Gezeigt ist die Regelpauschale. Nicht abgebildet sind Sonderfälle der ersten Monate, die zeitanteilige Abrechnung bei einem Wechsel von Wohnform oder Vermögensstatus mitten im Monat und die Vergütung von Vormündern und Pflegern, die eigenen Regeln folgt. Ehrenamtliche Betreuer — die große Mehrheit — bekommen keine Vergütung, sondern eine jährliche Aufwandspauschale. Festgesetzt wird die Vergütung vom Betreuungsgericht auf Antrag des Betreuers. Keine Rechtsberatung.
Kurz beantwortet
Wie viel verdient ein Berufsbetreuer im Monat?
Je Betreuung zwischen 98,00 € und 427,00 €, abhängig von Qualifikation, Vermögensstatus, Wohnform und Dauer. Berufsbetreuer führen in der Regel mehrere Dutzend Betreuungen gleichzeitig — die Pauschale je Fall ist deshalb nicht das Monatseinkommen, sondern ein Baustein davon. Mit ihr sind zugleich alle Aufwendungen abgegolten (§ 10 VBVG).
Warum sinkt die Vergütung nach zwölf Monaten?
Weil zu Beginn der Betreuung der meiste Aufwand anfällt: Vermögensverzeichnis, Kontenklärung, Behördengänge, Vertragsangelegenheiten. Der Gesetzgeber bildet das mit zwei Zeiträumen ab (§ 9 Abs. 2 VBVG) — erste zwölf Monate und ab dem 13. Monat. Bei einem Betreuer der Stufe 2 in häuslicher Wohnform sind das 177,00 € weniger im Monat.
Wer zahlt die Betreuervergütung?
Ist der Betreute mittellos im Sinne des § 1880 BGB, zahlt die Staatskasse; sonst zahlt er selbst aus seinem Vermögen. Maßgeblich ist der Status am Ende des Abrechnungsmonats. Kommt ein zunächst mittelloser Betreuter später zu Vermögen, kann die Staatskasse die verauslagte Vergütung von ihm zurückfordern. Das Schonvermögen der Sozialhilfe bleibt dabei unangetastet.
Bekommt ein ehrenamtlicher Betreuer auch Geld?

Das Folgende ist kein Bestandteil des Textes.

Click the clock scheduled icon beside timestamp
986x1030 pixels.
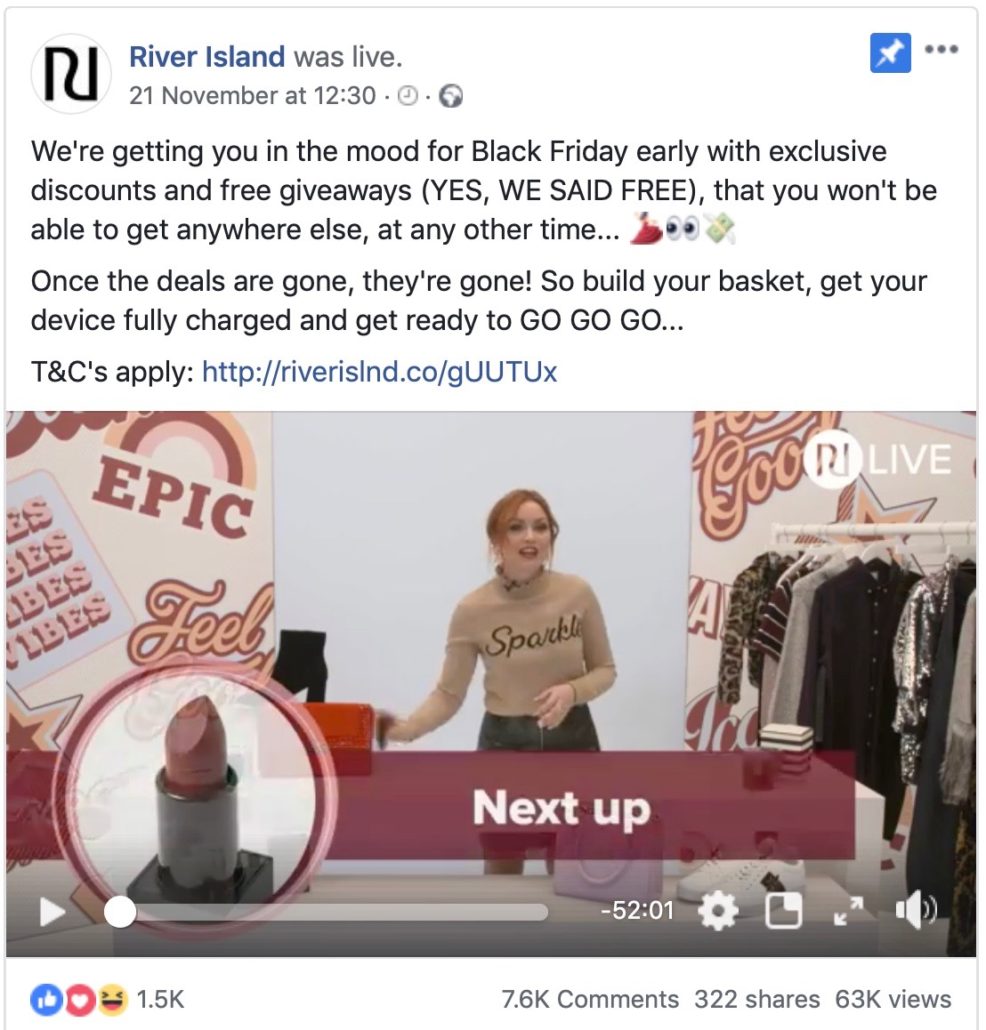tap(408, 97)
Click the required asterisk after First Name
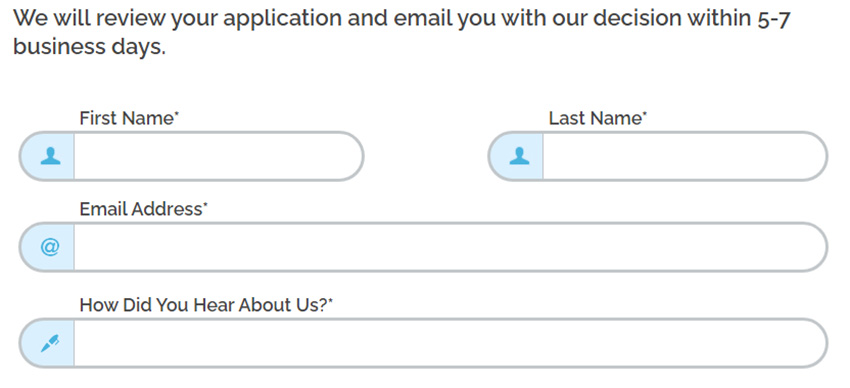Image resolution: width=850 pixels, height=388 pixels. point(176,114)
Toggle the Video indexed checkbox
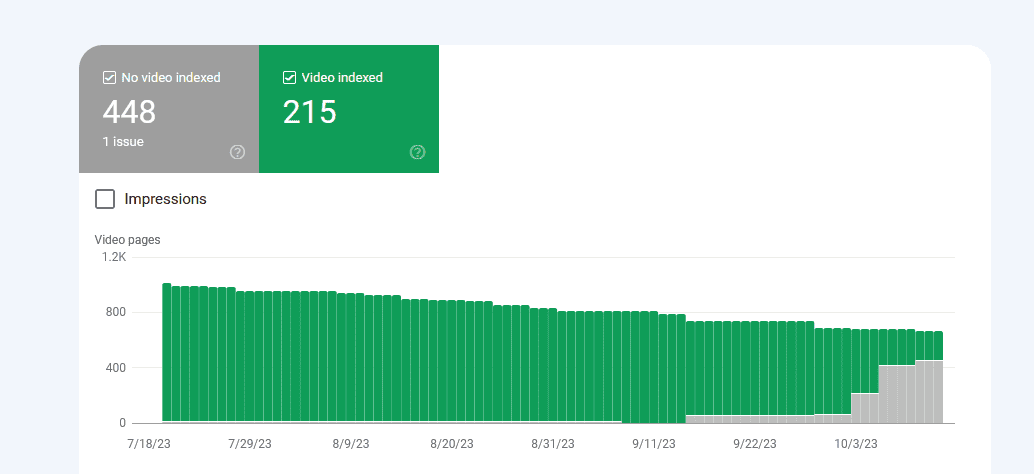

Keine Vergütung, aber eine Aufwandspauschale. Sie beträgt nach § 1878 BGB einmal jährlich das 17-fache des Höchstsatzes der Zeugenentschädigung je Stunde und deckt Fahrtkosten, Porto und Telefon ab. Wer höhere Aufwendungen hat, kann sie stattdessen einzeln abrechnen. Die weit überwiegende Zahl der Betreuungen in Deutschland wird ehrenamtlich geführt, meist von Angehörigen.
Was zählt als stationäre Einrichtung?
Einrichtungen, die Volljährige aufnehmen, ihnen Wohnraum überlassen und damit verpflichtend Pflege- oder Unterstützungsleistungen mit umfassendem Versorgungscharakter verbinden (§ 9 Abs. 3 VBVG) — im Kern das klassische Pflegeheim. Betreutes Wohnen, ambulant betreute Wohngemeinschaften und eigene Wohnungen mit Pflegedienst fallen ausdrücklich NICHT darunter und werden nach den höheren Sätzen der „anderen Wohnform“ vergütet.